# Growth spurt at 16 months?



## blueboy (Jan 5, 2010)

I know my girl is not going to get any taller, but I was wondering if these dogs normally have a filling out growth spurt around 16 months of age? My girl is right around that age and her activity level has not increased, but she acts like she is hungry all the time. I'll feed her and about an hour or so later she starts licking her food bowl and looking at the cabinet where her food is kept. I'm feeding her the same amount I always have, so I know she's not starving. I don't mind if she fills out, but I don't want her belly to fill out though lol. Any input on this would be appreciated. Oh yeah I am sneaking in some treats when she acts real hungry, but I make her work for them (sit, stay, down etc.). Thank you!


----------



## Blue_Nose_Bella (Jan 16, 2011)

Eh, my bitch is always hungry to except she likes to sit in front of the refrigerator because thats where her food is kept lol! She walks around the kitchen with her nose to the ground looking for any crumbs we may have dropped.

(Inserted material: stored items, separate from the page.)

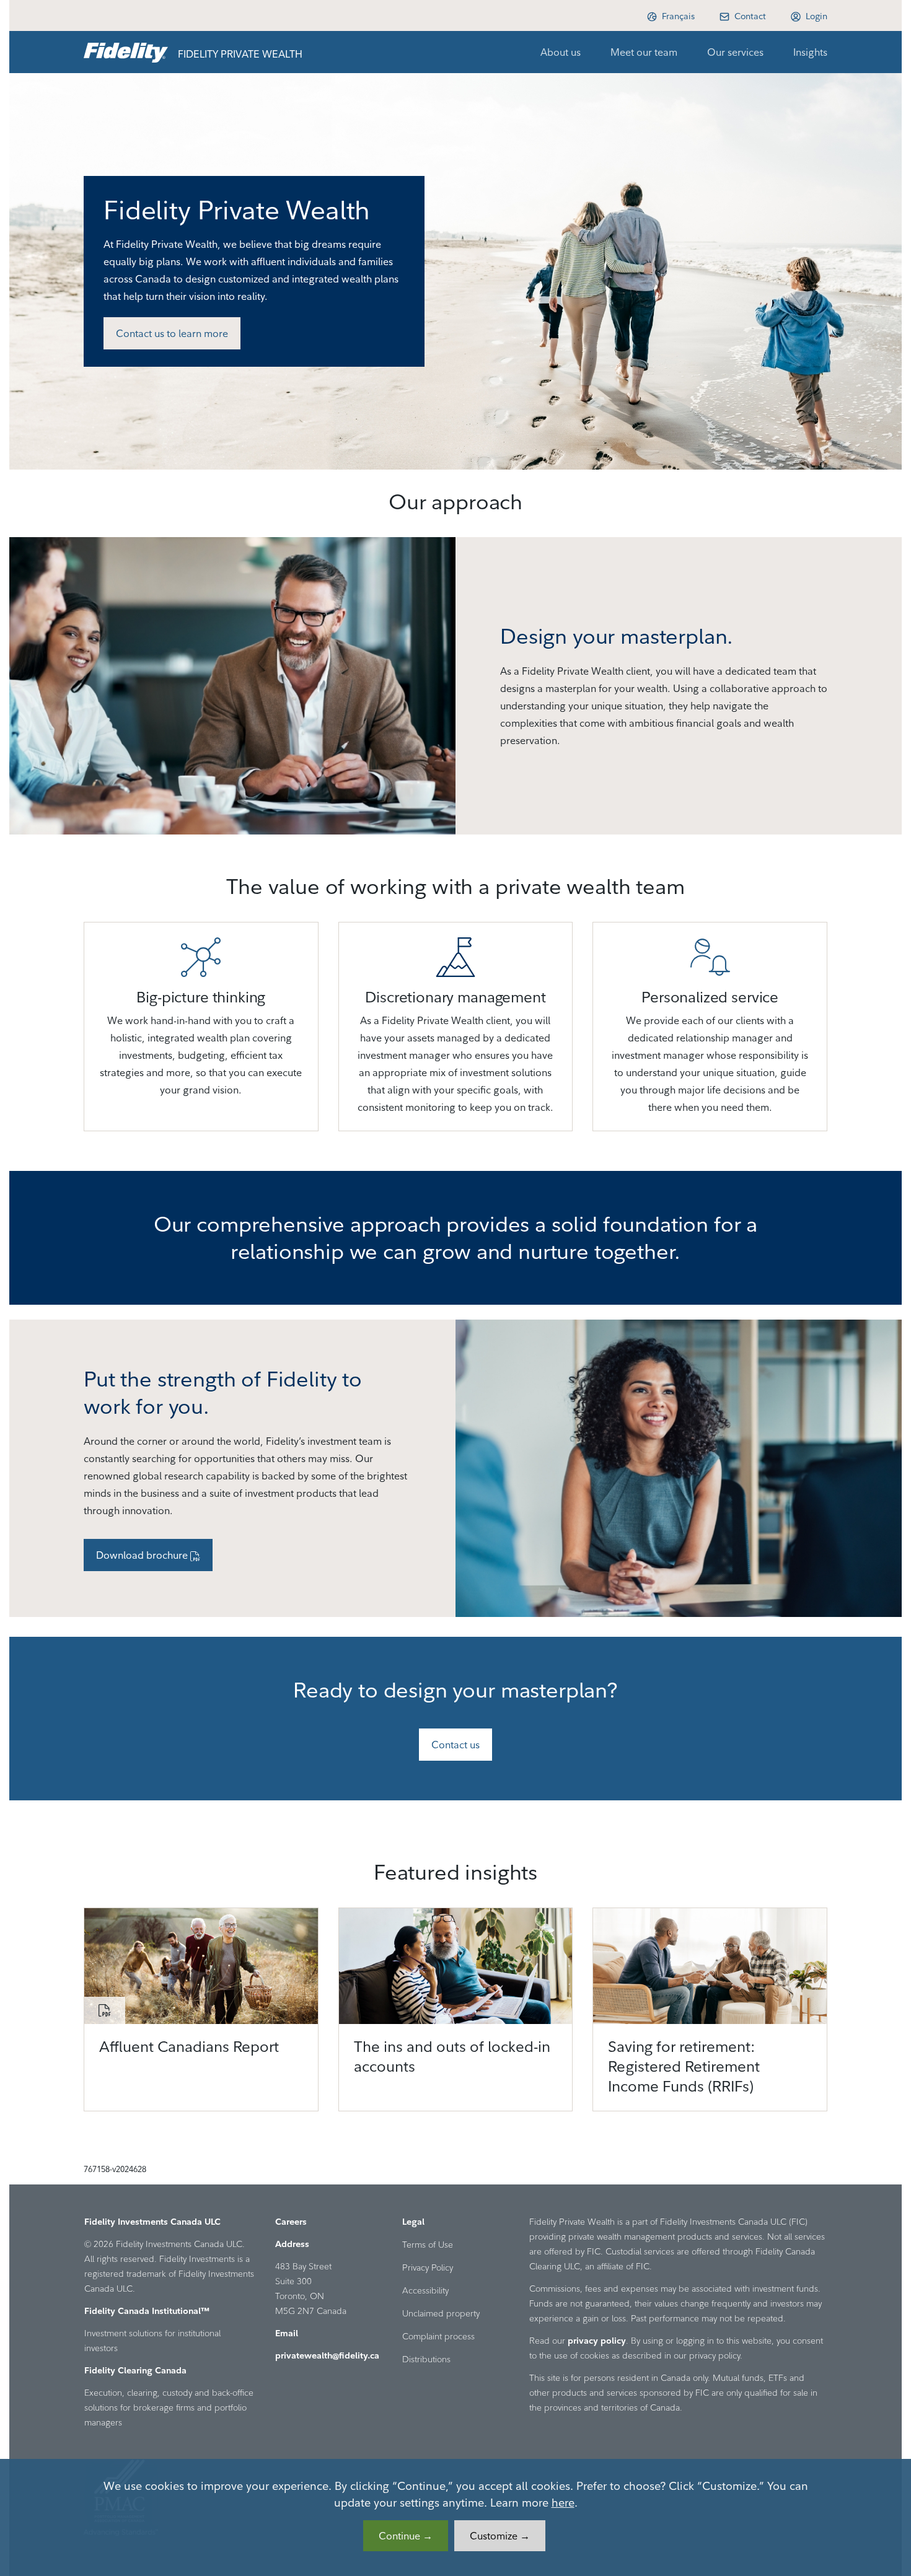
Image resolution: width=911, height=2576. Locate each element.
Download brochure (143, 1555)
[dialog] (455, 2517)
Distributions (426, 2359)
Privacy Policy (427, 2267)
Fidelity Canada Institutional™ (146, 2310)
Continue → (406, 2536)
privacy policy (597, 2340)
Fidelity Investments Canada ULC (152, 2221)
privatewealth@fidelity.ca (327, 2355)
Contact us (455, 1744)
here (563, 2502)
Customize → (500, 2536)
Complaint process (438, 2336)
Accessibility (425, 2290)
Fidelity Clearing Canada (135, 2370)
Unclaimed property (441, 2313)
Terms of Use (427, 2244)
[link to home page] (126, 52)
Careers (291, 2221)
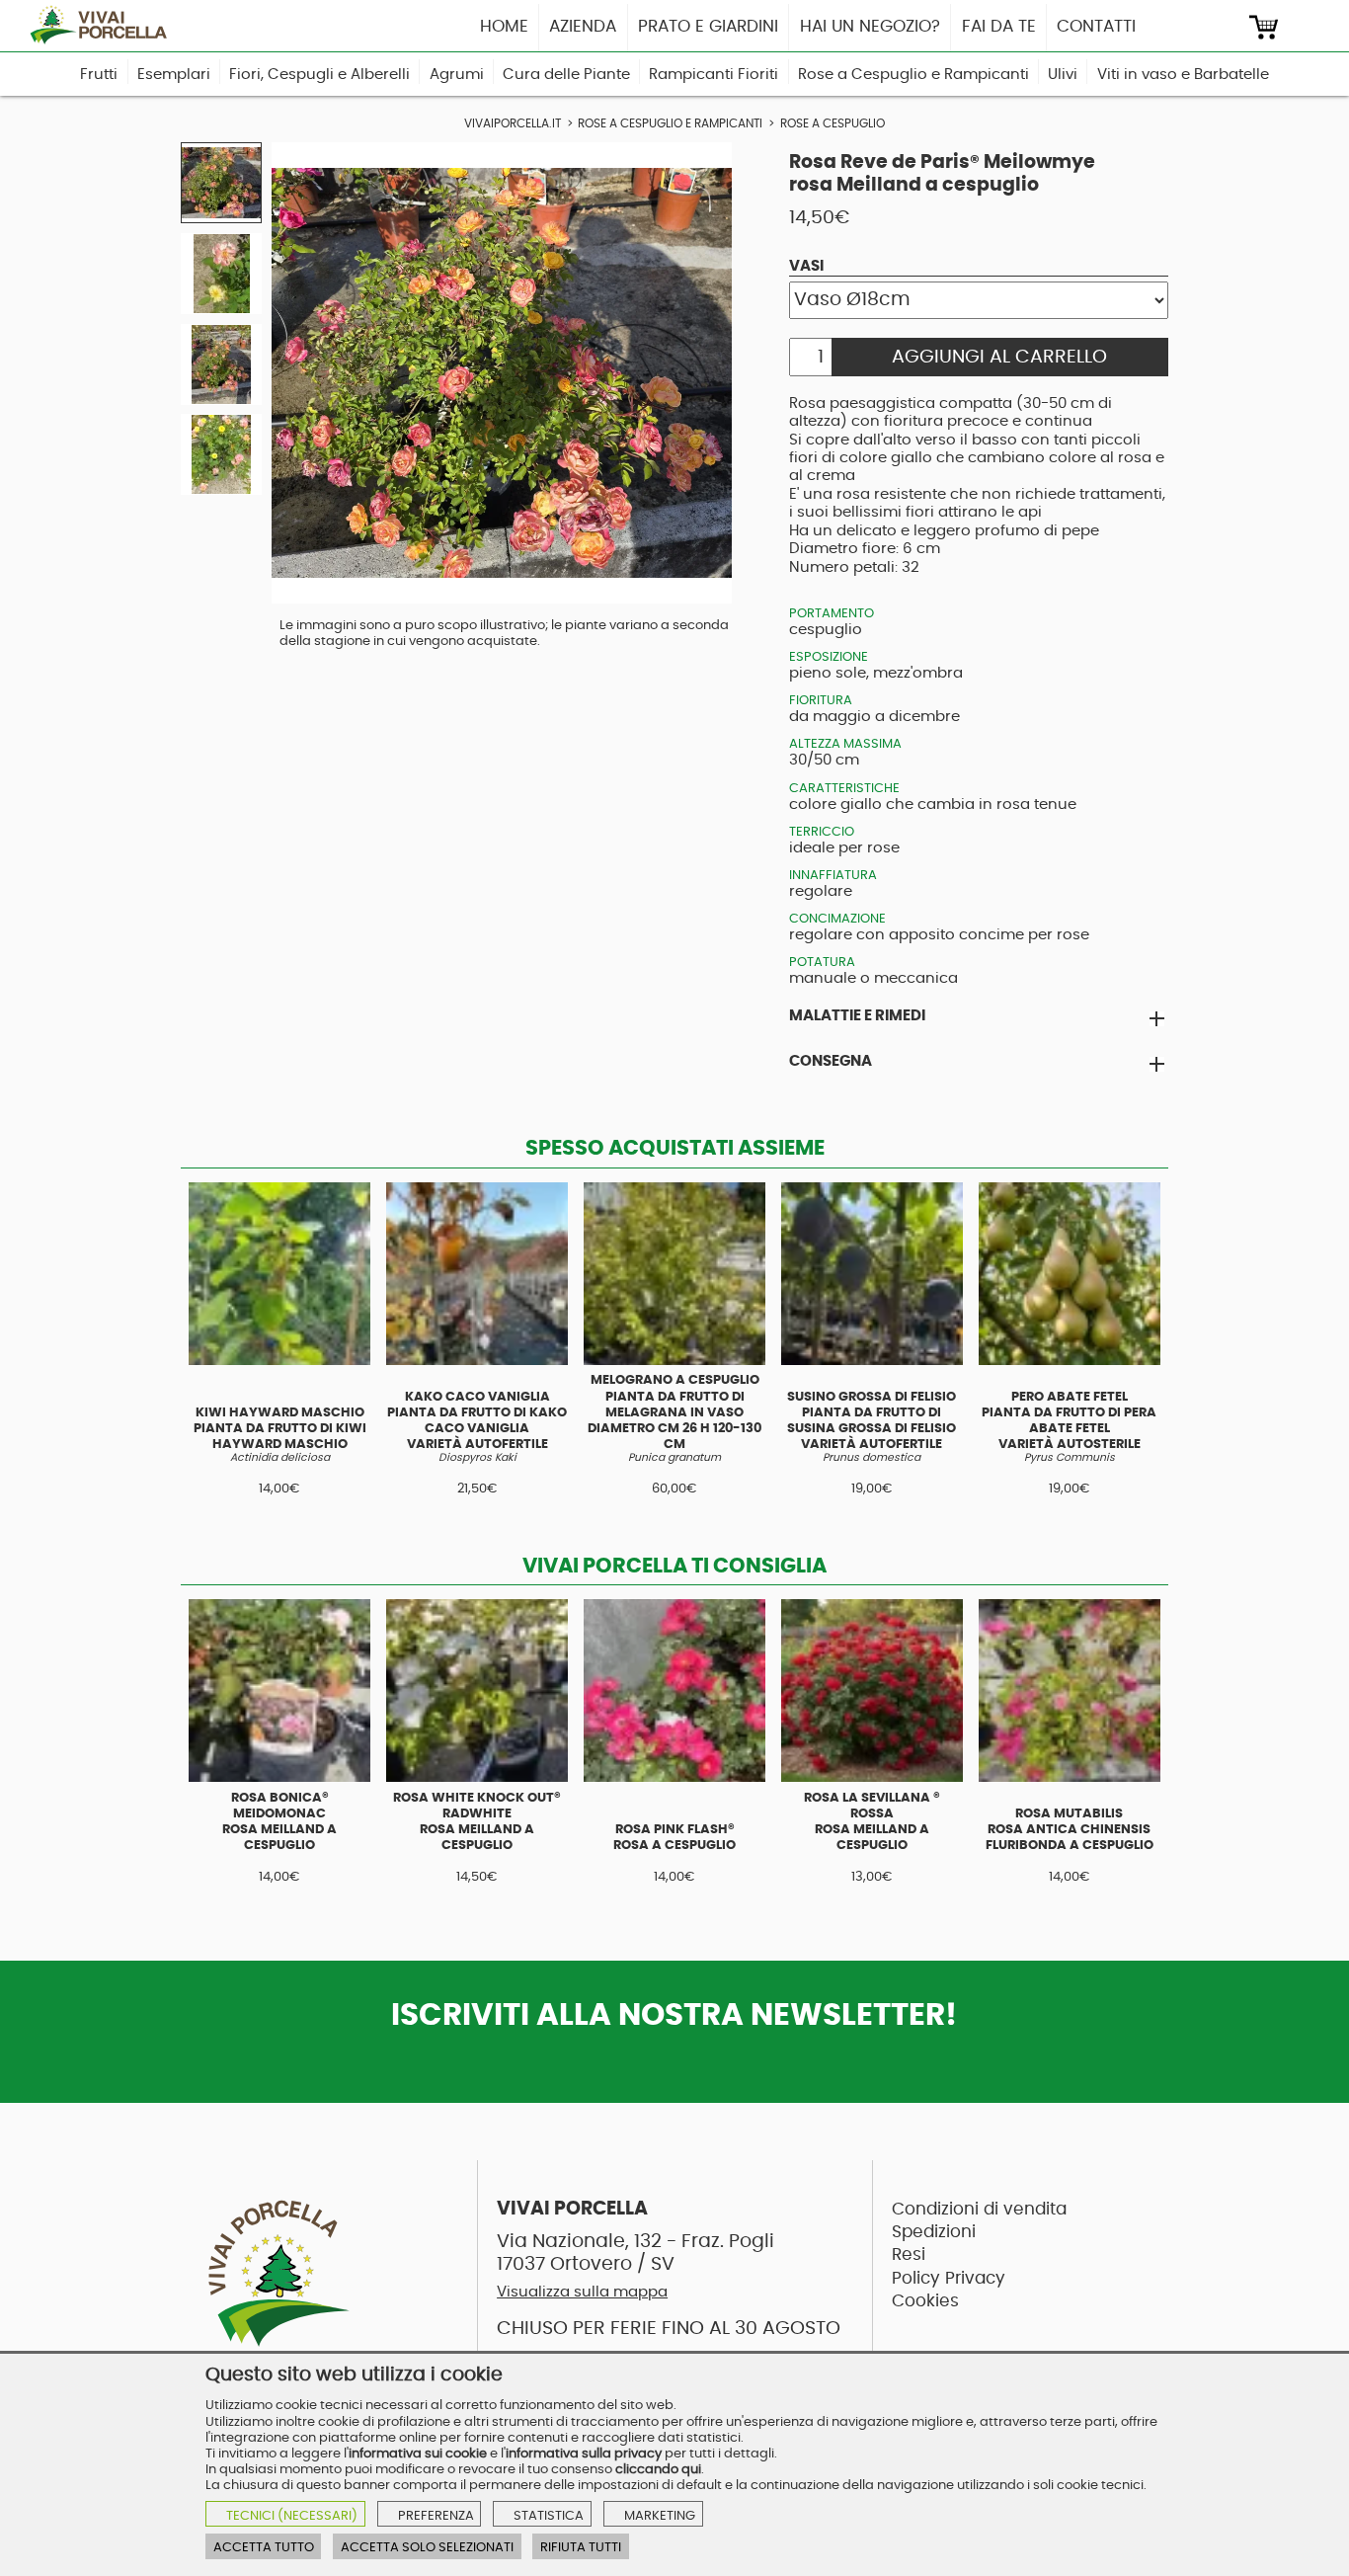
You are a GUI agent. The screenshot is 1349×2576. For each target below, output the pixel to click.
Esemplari (173, 74)
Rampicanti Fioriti (713, 74)
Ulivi (1062, 74)
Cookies (925, 2301)
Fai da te (999, 26)
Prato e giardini (708, 26)
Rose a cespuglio (832, 124)
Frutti (99, 74)
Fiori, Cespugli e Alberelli (319, 74)
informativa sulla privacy (584, 2453)
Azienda (582, 26)
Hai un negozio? (870, 26)
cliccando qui (658, 2469)
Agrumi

She's a scavenger and a chow hound! Now that i home cook for her and she eats REAL food she has gotten worse! Lol! My girl is 18 months 45 lbs and in shape with a nice tuck  somedays i feed her more than others especially when i work her alot. Your girl is normal if you ask me  no worries. Sounds like a chow hound like mine lol!


----------



## blueboy (Jan 5, 2010)

I wrote that post before I went to the vet's office this morning and my girl has been 48.5 lbs for about 3 or 4 months and today she was 49.2 lbs, with still a nice tuck. We have not been having outside time as much because of the rain and mud here in S.E. Michigan, so I can understand the little weight gain, but my vet said she wouldn't want to see her get any bigger. I asked if I should cut her food back and told her what I am feeding (TOTW) and how much and she said no, but don't let her get any bigger. My girl in my opinion isn't super lean, but she's also not what I would consider overweight. Like I said she has a nice tuck starting at the last rib. You can't see her ribs, but you can see where they end and the abdomen begins. She is not overly muscular, but you can see the muscles especially in her back legs. Hurry up spring or at least drier weather, so I can work this dog into shape. I don't want an over weight dog. My parents dogs have always been over weight and have had weight related health issues and I don't want that for my girl.


----------



## angelbaby (Feb 4, 2010)

one of my girls didnt start to fill out until closer to 2 years so yes this is normal. Thats why they say 3 is usually safe to say they are full grown.


----------



## rodrigo (Jun 28, 2011)

lol @ scavengers


----------



## Kingsgurl (Dec 16, 2011)

In my personal experience, Vets don't start telling you things like 'don't let her get any bigger' until they are well above ideal weight (they don't want to offend people lol) Can you feel her ribs at all? Easily? 
If she seems hungry, but you don't want her to put on weight, you can add fillers, like green beans, to her food.
At 16 months, she is not going through a growth spurt, but she is at an ideal age to get fat.


----------



## ames (Jun 6, 2010)

Haha I think Mel sit on me when I am cooking so he can bump me so I drop stuff I swear! I call him my vacuum 

I also noticed changes when he was 2 so I sure you pup is still changing


----------



## billy whizz (Dec 31, 2011)

get your self a good rain coat,no worries then


----------



## blueboy (Jan 5, 2010)

I can not see her ribs, but I can feel them when I pet her. She is not super thin or even conditioned right now for that matter, but over weight or even borderline over weight I would not call her that. As far as taking her out in the rain, I have no problem with it. I work outside and have all the rain gear needed, but when it's raining out it's hard to get her out even to go to the bathroom lol. She looks at me like I'm crazy for wanting to go out. Thanks for all of your input. Guess we better hit the puppy gym before she does become over weight.


----------